Wow, no. There's a ton of people that could use MaaS. People use the big public clouds because they're easy. With MaaS you can build your own cloud almost as easily, and skip the Amazon tax. It's great for big companies that want total control, it's great for any company that doesn't want their sensitive data in someone else's server room (there are a lot of these in finance and enterprise), and small companies that want the flexibility of the cloud without the huge monthly bills.


You're right, but honestly a lot of those enterprise rationalizations about their "sensitive" data are just defending headcounts and turf. Google and Amazon probably do a better job securing data than 90% of enterprise sysadmins.


I know that, and you know that, but do they? In my experience, no. And also, does the SEC know that? Possibly not. There's a lot of laws about this stuff where if you screw it up, people can go to actual prison.
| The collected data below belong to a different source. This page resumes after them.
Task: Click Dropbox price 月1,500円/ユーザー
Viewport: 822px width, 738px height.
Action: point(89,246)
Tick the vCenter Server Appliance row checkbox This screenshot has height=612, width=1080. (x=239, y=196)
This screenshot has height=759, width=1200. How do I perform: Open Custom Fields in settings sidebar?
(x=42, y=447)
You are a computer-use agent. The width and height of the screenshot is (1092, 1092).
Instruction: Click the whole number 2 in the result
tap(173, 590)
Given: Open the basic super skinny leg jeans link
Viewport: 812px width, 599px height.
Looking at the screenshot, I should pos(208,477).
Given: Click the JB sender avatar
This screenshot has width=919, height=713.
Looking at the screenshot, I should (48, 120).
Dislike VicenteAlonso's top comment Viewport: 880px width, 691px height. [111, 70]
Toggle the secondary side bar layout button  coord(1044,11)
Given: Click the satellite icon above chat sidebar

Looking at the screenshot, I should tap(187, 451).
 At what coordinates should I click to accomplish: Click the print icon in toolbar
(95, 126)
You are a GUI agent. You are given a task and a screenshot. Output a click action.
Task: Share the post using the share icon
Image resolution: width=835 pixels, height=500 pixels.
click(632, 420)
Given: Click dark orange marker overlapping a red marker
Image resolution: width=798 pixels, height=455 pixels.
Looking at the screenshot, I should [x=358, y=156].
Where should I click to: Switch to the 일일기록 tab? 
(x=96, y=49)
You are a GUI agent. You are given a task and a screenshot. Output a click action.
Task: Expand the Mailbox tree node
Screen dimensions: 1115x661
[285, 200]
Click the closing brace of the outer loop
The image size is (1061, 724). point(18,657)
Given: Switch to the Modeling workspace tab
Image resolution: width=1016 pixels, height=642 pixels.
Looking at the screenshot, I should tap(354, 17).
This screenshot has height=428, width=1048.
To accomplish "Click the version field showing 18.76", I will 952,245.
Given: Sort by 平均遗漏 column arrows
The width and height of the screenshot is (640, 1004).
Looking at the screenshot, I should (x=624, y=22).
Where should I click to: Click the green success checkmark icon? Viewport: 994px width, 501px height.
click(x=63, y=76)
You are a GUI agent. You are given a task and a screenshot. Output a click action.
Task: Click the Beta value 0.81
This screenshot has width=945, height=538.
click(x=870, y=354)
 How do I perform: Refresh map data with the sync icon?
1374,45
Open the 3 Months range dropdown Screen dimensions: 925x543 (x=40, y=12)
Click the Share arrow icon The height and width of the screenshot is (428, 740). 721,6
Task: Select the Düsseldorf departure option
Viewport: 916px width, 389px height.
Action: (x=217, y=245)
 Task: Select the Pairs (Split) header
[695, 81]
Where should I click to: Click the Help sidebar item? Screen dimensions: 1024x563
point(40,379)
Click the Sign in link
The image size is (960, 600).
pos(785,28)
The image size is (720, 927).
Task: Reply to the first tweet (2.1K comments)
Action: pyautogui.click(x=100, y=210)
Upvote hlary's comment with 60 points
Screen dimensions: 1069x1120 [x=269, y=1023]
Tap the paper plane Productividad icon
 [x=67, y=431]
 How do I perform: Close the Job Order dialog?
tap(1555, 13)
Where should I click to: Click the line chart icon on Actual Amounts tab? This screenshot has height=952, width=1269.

For scenarios where I want to use GPUs to power a large simulation or AI workload (example: deep learning) where compute performance is prime. Amazon, MS & Google don't offer bare metal running GPUs. This is where MAAS would be relevant though I'm not sure if the it supports NVIDIA/AMD GPU drivers and DMA yet...


You could do that on SoftLayer with monthly GPU servers. There's not an hourly option yet though.


Enterprises are going for a hybrid Cloud model with private in-house Cloud housing critical business data and public Cloud for CRM etc. Even for a decent 30-50 server Cloud, this would prove very relevant, though not that lucrative as a business for Canonical.